On Wednesday, 5 September 2012 at 11:01:50 UTC, Artur Skawina
wrote:
On 09/04/12 20:19, Era Scarecrow wrote:
I ask you, how do you check if it's a null pointer? &s?
Yes, obviously. If you need to do that manually.
But you shouldn't have to.
int getx(ref S s)
//How does this make sense?? it looks wrong and is misleading
in {assert(&s); }
body {return s.x); }
It looks correct and is perfectly obvious. But see below - you
don't need to do this manually - the compiler does it for you
when calling methods and could handle the UFCS case too.

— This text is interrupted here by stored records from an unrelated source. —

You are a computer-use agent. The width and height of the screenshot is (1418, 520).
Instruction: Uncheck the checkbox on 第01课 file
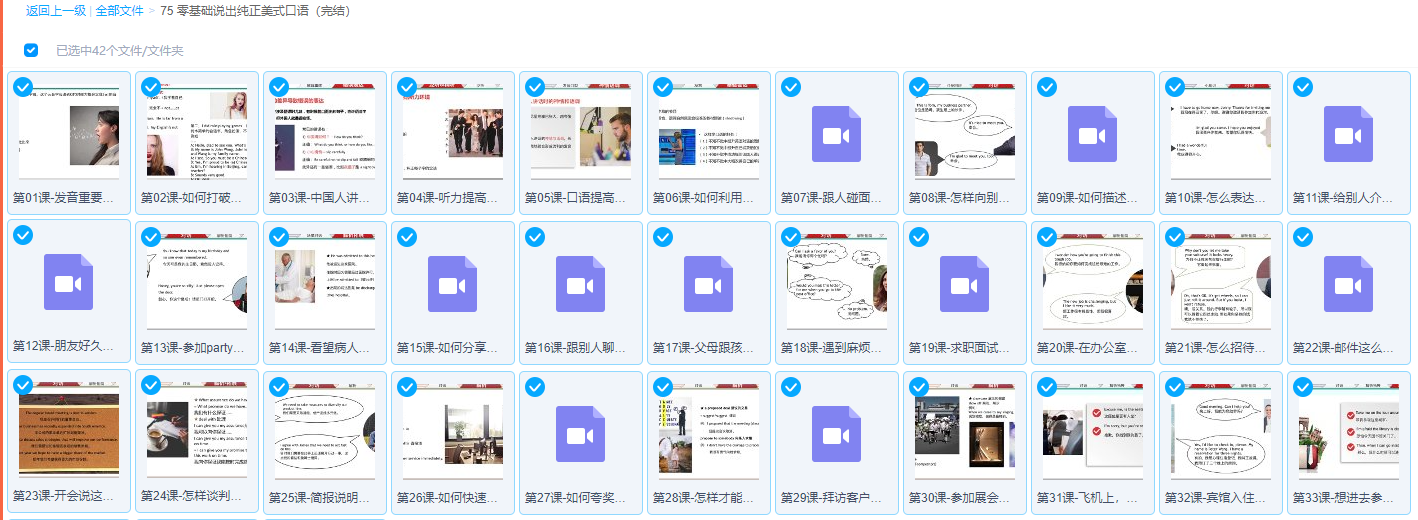pyautogui.click(x=23, y=87)

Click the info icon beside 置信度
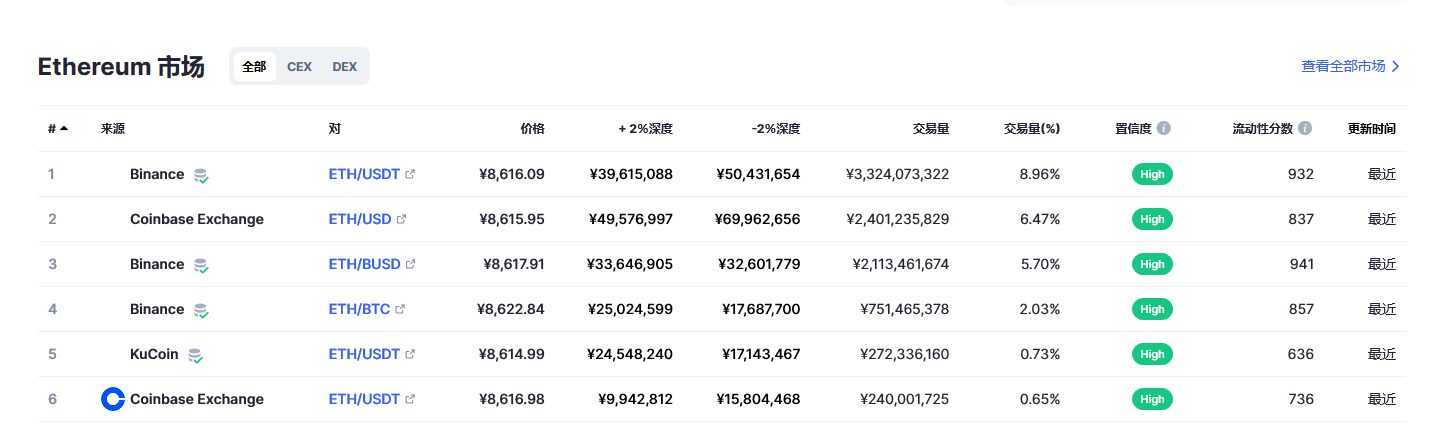point(1164,129)
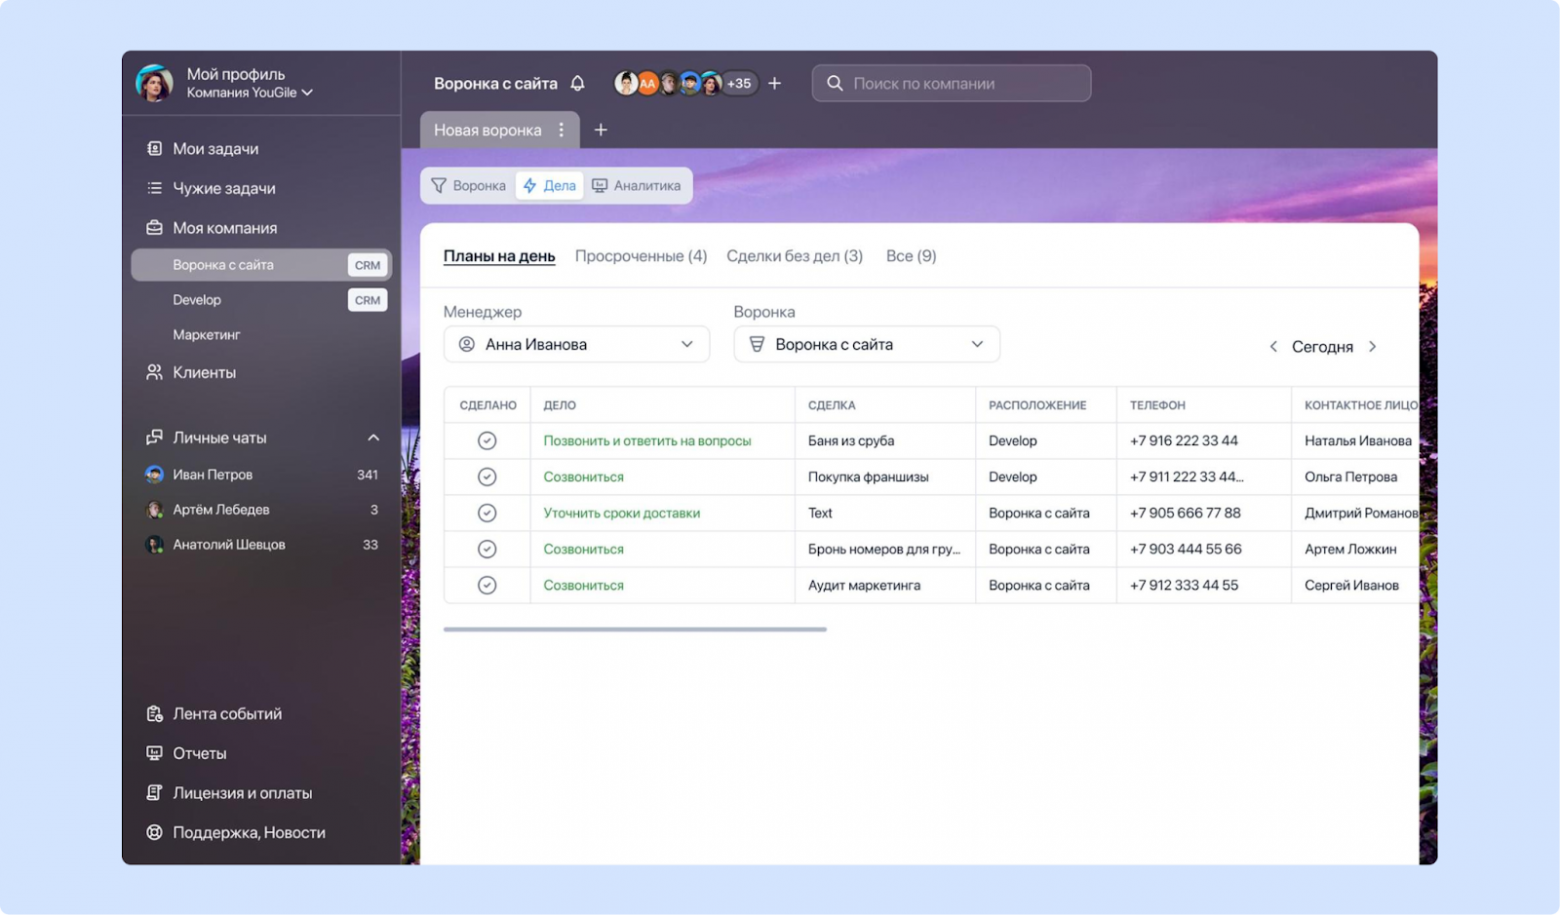Click the lightning icon on Дела tab

[x=528, y=185]
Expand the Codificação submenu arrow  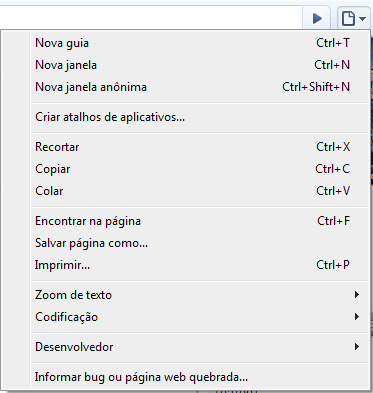(357, 317)
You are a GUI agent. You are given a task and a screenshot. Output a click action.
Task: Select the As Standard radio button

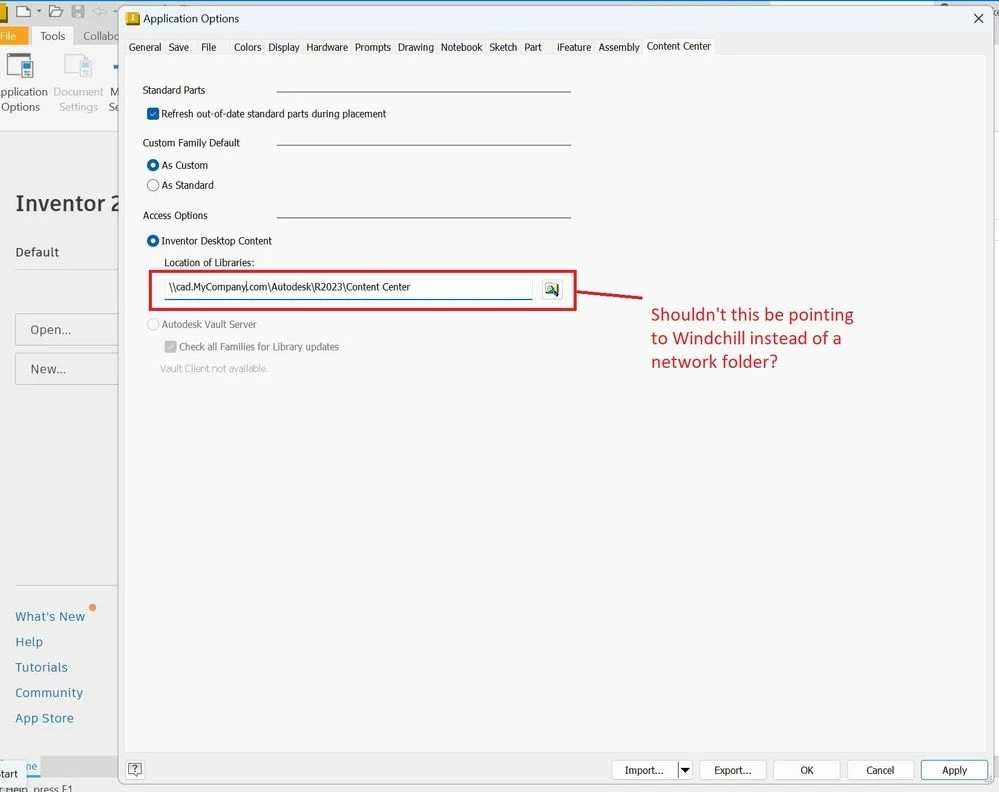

How I'm understanding references in D (And perhaps I'm repeating
myself in two different topics) is they point to live variables
(IE guaranteed pointers), and remains this way until you return
from that function.
This is entirely valid and simplifies things. Remember in D we
want the language to 'do the right thing', but if you make
references where it works to 'sometimes works' then it becomes a
problem (pointers 'sometimes' work and are not @safe, while ref
is @safe). Checking the address of a reference shouldn't be
needed, since it should be dereferenced at where it was called at
if need be (throwing it there).
Any side effects that may rely on the validity of the 'pointer'
(once the function ends) are compromised afterwards (I'm always
assume you pass local variables for this logic, since it's likely
80% of the time).
Would you REALLY want to mark every single function that uses
ref as @trusted? You're then blindly telling the compiler to
'shut up' so you can use the code and ignoring the checking; Or
am I wrong?
int getItem(string[] inp, string cmp) @safe {
//foreach not @safe!
//only works not @safe or blindly adding @trusted
foreach(i, ref s; inp) {
if (s == cmp)
return i;
}
//still might not compile, if foreach calls opApply
//(Even if it doesn't use the reference).
foreach(i, s; inp) {
}
}
More importantly, if it's now a possibility do we have to
start adding checks everywhere?
int getx(S *s)
in {assert(s); } //perfectly acceptable check, we know it's
a pointer
body {return s.x); }
struct S { int i; auto f() { return i; } }
int main() {
S* s;
return s.f();
}
This program will assert at runtime (and (correctly) segfault
in a release-build). The compiler inserts not-null-this checks
for "normal" methods in non-release mode, and could also do
that before invoking any UFCS "method". So you wouldn't need to
check for '!!&this' yourself.
I thought those checks weren't added (via the compiler) since if
it causes a seg fault the CPU would catch it and kill the program
on it's own (just add debugging flags); If you added the checks
they would do the same thing (More buck for the same bang).
The problem w/ these checks is that they can not be disabled
per-type - which prevents certain valid uses. The
compiler-inserted assertions fire also when the methods can
deal with null-this themselves (happens eg. when dealing with
'C' APIs and libraries, when you want to keep the C part as
unmodified as possible). But that is a different issue.